Ricordo di averlo acquistato nella libreria del paese qui vicino e che mia mamma era felicissima di confessare al libraio di avere una figlia lettrice: “Sa, Ambra legge di tutto. Le piace proprio tanto!”
Paloma e Renee sono stati per tanto tempo i miei personaggi di riferimento: Paloma, una ragazzina di undici anni curiosa, saputella e sfacciata; e Renee, una donna che nasconde la propria cultura sotto le vesti di una portinaia antipatica e goffa.
Ancora oggi quando mangio una barretta di cioccolata mi viene in mente Renee che, dopo cena, ne mangiava una tavoletta intera leggendo alta letteratura.
In quegli anni ho sentito che qualcosa dentro di me cambiava dopo alcune letture e se ne accorgevano anche le persone intorno a me, in particolare un mio amico che mi disse:
“Tu cambi personalità in base ai libri che leggi!“
Non so bene che cosa intendessimo a quell’età con il termine personalità, ma lì per lì io gli dissi che non era vero.
Con gli anni mi è capitato di ripensare a quelle parole e devo dire che forse quel ragazzino ci aveva visto lungo.
Nel corso degli anni sono cresciuta come lettrice ed è cresciuto anche il mio approccio alla lettura.
Con più precisione, ho iniziato a cercare un qualcosa tra le pagine e quel qualcosa sono io:
nei libri, io ricerco me stessa.
Ve ne cito giusto tre: Perché essere felice quando puoi essere normale?, Jeanette Winterson (di cui ho scritto qui); Le piccole virtù, Natalia Ginzburg; Memoria di ragazza, Annie Ernaux.

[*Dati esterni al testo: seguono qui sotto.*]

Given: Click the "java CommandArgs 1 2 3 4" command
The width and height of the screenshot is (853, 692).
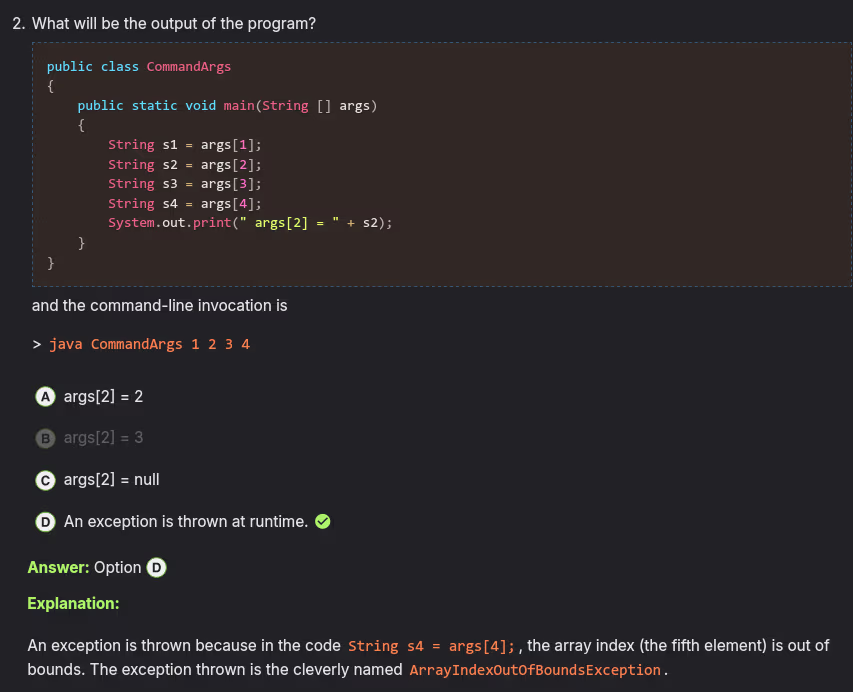Looking at the screenshot, I should coord(149,344).
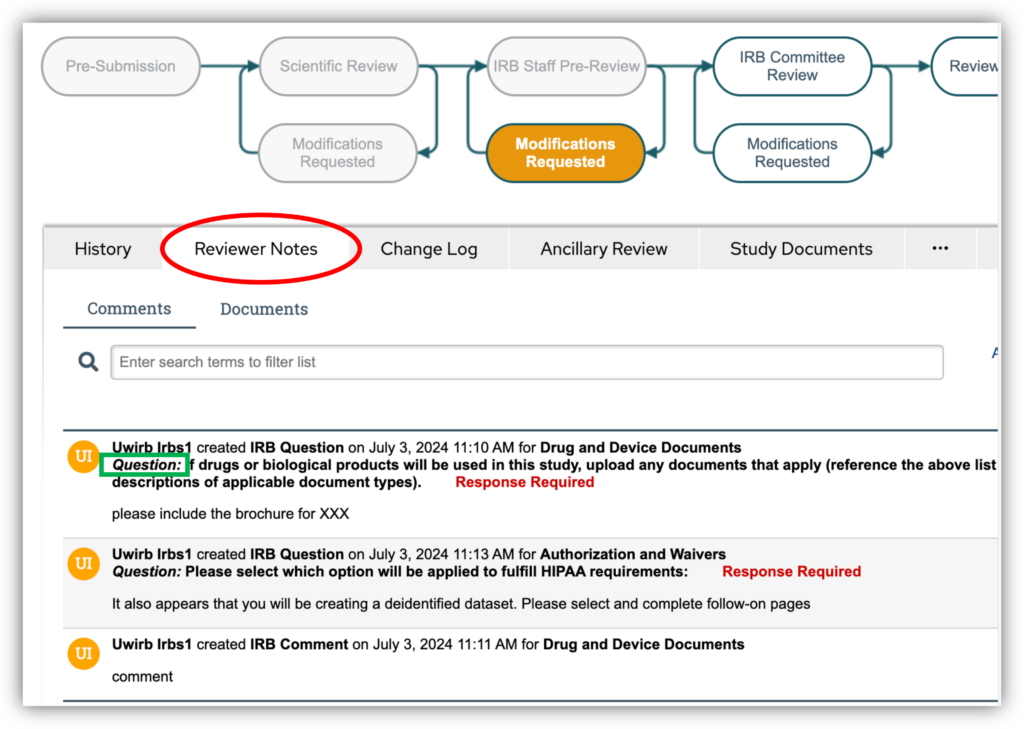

Uno mi ha spinta a lottare e a continuare quando credevo di essere un caso perso. Uno mi ha ricordato l’importanza di ricordare. L’altro mi ha detto di scrivere.

Questi libri sono stati in grado di fare una cosa: leggermi.
Un libro che legge il lettore, come dice Massimo Recalcati (A libro aperto).
Perché la lettura di un libro rappresenta un dialogo e un incontro.
Un incontro che non necessariamente ci pone di fronte alla parte più zuccherata di noi, ma che è in grado di mettere in risalto anche le ombre che più ci ostacolano.
Uno per tutti: Il posto di Annie Ernaux, un libro capace di causarmi un male autentico.
Il rapporto tra un padre ed una figlia raccontato nel modo in cui avrei e sempre vorrò raccontare io.

Credo che la risposta più adatta alla domanda perché ti piace leggere? sia proprio questa:
mi piace leggere perché la lettura mi rende trasparente ai miei stessi occhi.
Grazie ad alcuni libri, io non mi nascondo più. I libri mi leggono e mi aiutano ad interpretarmi, rendendo la lettura una cosa intima e mia.
L’esperienza di lettura è solo e soltanto nostra.